General IPv6 Topics => IPv6 Software Applications & Hardware Appliances => Topic started by: broquea on January 24, 2012, 12:41:29 PM

Title: Supermicro IPMI + IPv6
Post by: broquea on January 24, 2012, 12:41:29 PM
Quick writeup I did for configuring Supermicro servers with ATEN IPMI chipsets to use IPv6. http://ipvsix.me/?p=159
Title: Re: Supermicro IPMI + IPv6
Post by: ka9q on July 08, 2012, 02:55:55 PM
With thanks to the people on this list, I just got 6rd going over Uverse down here in San Diego. I had noticed 6to4 wasn't working, went to investigate and discovered this discussion. Wonders never cease.

My traceroute path to the relay address 12.83.49.81 is as follows:

 1. uverse.local                                                           
 2. 99-71-136-2.lightspeed.sndgca.sbcglobal.net 
 3. 75.20.78.24
 4. 75.20.78.48
 5. 75.20.78.131
 6. 12.83.70.137
 7. 12.123.132.213
 8. 12.83.49.81

Delays were a remarkably flat 20-25 ms all the way up; the 20 ms is for the first IP entity on the other side of my VDSL2 link. I have never learned exactly where that is; is it in the cabinet down the street or somewhere in AT&T's vast cloud? THe 25 ms is for hop 8, so there's very little additional latency over what I normally experience from Uverse.
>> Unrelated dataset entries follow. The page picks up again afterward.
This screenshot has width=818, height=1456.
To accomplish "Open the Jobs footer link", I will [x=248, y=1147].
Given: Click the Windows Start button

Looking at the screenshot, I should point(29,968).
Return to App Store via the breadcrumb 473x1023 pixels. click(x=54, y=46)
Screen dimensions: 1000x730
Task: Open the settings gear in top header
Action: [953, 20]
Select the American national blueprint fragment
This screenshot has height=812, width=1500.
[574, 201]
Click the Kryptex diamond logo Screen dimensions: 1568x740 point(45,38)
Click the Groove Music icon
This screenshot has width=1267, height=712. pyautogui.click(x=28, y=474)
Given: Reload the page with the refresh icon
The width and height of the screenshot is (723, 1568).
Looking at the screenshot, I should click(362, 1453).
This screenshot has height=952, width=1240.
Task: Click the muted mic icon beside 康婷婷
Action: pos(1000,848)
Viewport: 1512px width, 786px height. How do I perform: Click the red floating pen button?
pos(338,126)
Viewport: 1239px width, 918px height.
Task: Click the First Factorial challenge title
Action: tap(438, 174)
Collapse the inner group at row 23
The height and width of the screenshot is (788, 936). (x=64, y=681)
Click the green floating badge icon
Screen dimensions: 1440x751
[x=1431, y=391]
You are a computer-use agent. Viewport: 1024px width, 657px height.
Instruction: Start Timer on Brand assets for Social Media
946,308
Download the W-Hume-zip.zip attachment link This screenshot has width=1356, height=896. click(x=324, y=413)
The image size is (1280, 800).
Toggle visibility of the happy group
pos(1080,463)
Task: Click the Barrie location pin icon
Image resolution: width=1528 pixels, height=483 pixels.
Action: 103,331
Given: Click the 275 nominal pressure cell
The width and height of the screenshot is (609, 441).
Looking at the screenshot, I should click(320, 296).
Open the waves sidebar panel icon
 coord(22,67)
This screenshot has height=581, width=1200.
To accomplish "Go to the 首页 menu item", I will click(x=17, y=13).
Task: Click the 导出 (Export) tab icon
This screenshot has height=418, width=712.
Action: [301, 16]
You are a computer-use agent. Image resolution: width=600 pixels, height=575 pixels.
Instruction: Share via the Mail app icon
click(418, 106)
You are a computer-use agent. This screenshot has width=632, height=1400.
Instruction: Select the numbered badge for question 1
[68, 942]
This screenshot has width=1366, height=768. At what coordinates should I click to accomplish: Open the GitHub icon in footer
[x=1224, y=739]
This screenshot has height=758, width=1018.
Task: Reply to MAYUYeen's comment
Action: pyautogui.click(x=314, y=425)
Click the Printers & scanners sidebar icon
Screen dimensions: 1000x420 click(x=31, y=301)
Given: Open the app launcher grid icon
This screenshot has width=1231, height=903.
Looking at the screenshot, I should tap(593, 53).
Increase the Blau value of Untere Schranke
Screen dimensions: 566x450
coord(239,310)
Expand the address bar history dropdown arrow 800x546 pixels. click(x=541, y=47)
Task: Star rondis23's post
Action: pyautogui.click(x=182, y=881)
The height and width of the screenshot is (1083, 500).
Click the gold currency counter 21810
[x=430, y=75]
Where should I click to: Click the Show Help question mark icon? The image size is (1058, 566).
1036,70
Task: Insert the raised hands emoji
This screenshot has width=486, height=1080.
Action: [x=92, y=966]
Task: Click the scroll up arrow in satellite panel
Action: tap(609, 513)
BTW, tracerouting from a static IPv4 address over Uverse has *never* worked; apparently the brain-dead 2WIRE box blocks the returning ICMP error reports. But it does work when you use the NAT in the 2WIRE; go figure.


Title: Re: Supermicro IPMI + IPv6
Post by: broquea on July 08, 2012, 02:58:23 PM
^ has what to do with supermicro and IPMI access over IPv6?
Title: Re: Supermicro IPMI + IPv6
Post by: snarked on July 09, 2012, 09:47:22 AM
Holds true for their H8SCM-F motherboard too.
Title: Re: Supermicro IPMI + IPv6
Post by: snarked on March 12, 2014, 05:01:05 PM
Unfortunately due to abuse of it, I have also found that the IPMI interface has lots of undocumented features that generate traffic.  Therefore, it should never be placed in the open but needs an external firewall between it and the Internet.

What Supermicro doesn't tell you:
1)  NTP client is also a server that has the "monlist" exploitable feature.
2)  There's an SSH server that apparently allows connections out.
Probably other things that it shouldn't have but does.

Things I did not test for:  To see if the interface has built-in 6to4 decoding allowing 2002::/16 addresses or 6in4 decoding and relaying.